■ **DIRECTIONS FOR THIS TASK**:
Among the records that follow, set down only the lines from the one containing "Where should I click to: Switch" to the one containing "Image resolution: width=261", both included, exactly.

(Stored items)
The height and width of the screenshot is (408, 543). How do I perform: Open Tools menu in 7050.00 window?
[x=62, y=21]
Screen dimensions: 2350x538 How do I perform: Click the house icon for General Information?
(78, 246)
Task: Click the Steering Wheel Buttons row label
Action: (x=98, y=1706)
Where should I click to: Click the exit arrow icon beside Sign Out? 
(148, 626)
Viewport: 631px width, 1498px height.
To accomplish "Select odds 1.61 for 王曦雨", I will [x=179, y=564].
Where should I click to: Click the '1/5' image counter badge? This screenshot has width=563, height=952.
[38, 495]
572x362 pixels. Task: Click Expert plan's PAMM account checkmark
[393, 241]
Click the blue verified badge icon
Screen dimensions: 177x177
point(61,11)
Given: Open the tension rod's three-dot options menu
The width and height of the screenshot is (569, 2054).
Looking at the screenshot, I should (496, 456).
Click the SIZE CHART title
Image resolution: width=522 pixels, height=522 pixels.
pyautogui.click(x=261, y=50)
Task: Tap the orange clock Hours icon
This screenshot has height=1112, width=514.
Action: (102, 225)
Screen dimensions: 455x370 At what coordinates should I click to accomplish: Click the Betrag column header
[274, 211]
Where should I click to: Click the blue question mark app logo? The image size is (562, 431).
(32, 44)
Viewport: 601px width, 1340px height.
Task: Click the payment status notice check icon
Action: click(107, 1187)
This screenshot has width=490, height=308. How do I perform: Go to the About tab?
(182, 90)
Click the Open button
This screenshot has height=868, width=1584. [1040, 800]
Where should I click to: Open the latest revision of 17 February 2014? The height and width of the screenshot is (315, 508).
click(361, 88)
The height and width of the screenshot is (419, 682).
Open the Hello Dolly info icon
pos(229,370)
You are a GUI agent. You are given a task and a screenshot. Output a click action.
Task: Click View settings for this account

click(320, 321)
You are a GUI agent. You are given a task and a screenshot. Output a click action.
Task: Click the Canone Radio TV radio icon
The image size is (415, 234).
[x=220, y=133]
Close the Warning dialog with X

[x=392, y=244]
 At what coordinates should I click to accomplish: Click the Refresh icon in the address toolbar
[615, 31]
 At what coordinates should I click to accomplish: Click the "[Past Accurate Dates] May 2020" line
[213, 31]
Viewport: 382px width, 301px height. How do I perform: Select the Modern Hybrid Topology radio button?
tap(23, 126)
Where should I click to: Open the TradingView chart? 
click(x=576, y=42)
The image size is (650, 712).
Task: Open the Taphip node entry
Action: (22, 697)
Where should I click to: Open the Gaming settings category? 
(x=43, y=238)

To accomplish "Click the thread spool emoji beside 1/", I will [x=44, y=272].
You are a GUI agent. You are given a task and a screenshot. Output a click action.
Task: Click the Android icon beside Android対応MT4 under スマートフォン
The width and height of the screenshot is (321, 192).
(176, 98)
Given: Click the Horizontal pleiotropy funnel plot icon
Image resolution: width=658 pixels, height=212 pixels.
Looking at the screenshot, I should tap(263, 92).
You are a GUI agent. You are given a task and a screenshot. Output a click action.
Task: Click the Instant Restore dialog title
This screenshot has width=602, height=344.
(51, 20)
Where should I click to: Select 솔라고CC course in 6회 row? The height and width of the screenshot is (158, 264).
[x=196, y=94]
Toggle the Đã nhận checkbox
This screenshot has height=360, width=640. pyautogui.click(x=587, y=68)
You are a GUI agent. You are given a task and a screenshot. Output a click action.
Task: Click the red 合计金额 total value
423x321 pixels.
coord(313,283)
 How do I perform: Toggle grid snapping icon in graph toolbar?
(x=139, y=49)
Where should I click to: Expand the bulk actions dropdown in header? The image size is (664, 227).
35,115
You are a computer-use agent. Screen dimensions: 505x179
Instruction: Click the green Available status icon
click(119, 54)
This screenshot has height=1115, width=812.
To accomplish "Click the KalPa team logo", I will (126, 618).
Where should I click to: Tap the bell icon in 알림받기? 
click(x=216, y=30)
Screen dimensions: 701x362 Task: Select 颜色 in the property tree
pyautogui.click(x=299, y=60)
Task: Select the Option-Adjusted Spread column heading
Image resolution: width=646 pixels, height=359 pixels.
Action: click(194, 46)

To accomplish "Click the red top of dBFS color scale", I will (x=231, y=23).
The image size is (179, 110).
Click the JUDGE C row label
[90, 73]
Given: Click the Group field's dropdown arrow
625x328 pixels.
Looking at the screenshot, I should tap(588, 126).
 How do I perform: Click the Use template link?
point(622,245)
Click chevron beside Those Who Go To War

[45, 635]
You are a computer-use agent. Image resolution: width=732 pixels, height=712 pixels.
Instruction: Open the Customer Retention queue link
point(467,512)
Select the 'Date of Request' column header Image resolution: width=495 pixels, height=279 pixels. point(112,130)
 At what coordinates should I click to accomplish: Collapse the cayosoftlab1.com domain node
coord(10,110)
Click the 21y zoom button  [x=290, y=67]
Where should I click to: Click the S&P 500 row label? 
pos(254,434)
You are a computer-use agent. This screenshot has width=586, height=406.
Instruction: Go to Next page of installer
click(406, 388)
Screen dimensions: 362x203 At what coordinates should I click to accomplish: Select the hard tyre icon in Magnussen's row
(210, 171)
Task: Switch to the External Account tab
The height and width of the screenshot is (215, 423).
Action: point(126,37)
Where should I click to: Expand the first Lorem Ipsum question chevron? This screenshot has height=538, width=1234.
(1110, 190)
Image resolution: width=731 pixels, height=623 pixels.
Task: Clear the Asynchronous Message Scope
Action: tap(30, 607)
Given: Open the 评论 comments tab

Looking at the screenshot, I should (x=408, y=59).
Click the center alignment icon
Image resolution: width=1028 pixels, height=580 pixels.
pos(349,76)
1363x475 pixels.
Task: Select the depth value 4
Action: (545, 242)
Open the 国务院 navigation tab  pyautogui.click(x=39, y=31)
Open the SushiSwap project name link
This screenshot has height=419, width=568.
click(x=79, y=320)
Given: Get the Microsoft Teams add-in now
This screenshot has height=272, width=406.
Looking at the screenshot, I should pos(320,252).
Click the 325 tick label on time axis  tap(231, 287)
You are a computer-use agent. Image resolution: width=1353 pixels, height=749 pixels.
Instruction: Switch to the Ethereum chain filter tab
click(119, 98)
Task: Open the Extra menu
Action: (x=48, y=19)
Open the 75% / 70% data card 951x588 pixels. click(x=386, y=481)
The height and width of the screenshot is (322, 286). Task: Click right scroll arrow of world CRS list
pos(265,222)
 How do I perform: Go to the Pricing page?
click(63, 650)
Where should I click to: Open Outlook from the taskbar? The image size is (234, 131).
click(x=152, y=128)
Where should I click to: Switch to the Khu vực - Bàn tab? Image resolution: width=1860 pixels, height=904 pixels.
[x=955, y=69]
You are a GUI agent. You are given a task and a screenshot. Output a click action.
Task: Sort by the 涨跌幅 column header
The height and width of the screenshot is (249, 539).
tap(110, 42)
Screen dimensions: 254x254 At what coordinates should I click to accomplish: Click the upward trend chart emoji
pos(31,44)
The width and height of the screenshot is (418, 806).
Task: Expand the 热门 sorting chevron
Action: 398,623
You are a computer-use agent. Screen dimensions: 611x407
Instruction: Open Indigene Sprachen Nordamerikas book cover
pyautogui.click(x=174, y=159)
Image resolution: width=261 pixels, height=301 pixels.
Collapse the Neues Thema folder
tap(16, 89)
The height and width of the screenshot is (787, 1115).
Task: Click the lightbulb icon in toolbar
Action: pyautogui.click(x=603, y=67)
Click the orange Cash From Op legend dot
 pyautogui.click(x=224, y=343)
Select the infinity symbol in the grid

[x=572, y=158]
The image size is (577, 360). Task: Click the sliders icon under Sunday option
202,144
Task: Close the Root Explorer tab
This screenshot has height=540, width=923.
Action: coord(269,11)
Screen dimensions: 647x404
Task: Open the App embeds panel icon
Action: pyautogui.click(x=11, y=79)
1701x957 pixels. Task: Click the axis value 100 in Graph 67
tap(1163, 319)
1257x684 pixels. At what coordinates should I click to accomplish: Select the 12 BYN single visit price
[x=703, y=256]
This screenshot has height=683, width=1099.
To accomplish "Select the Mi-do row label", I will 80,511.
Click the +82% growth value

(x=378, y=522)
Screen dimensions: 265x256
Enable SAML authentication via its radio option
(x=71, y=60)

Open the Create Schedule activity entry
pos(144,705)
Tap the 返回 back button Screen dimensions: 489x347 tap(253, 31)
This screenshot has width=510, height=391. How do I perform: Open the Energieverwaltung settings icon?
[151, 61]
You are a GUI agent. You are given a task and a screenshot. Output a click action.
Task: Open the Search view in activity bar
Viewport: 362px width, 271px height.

■ **SOLUTION**:
Where should I click to: Switch to the Khu vực - Bàn tab? Image resolution: width=1860 pixels, height=904 pixels.
[x=955, y=69]
You are a GUI agent. You are given a task and a screenshot. Output a click action.
Task: Sort by the 涨跌幅 column header
The height and width of the screenshot is (249, 539).
tap(110, 42)
Screen dimensions: 254x254 At what coordinates should I click to accomplish: Click the upward trend chart emoji
pos(31,44)
The width and height of the screenshot is (418, 806).
Task: Expand the 热门 sorting chevron
Action: 398,623
You are a computer-use agent. Screen dimensions: 611x407
Instruction: Open Indigene Sprachen Nordamerikas book cover
pyautogui.click(x=174, y=159)
Image resolution: width=261 pixels, height=301 pixels.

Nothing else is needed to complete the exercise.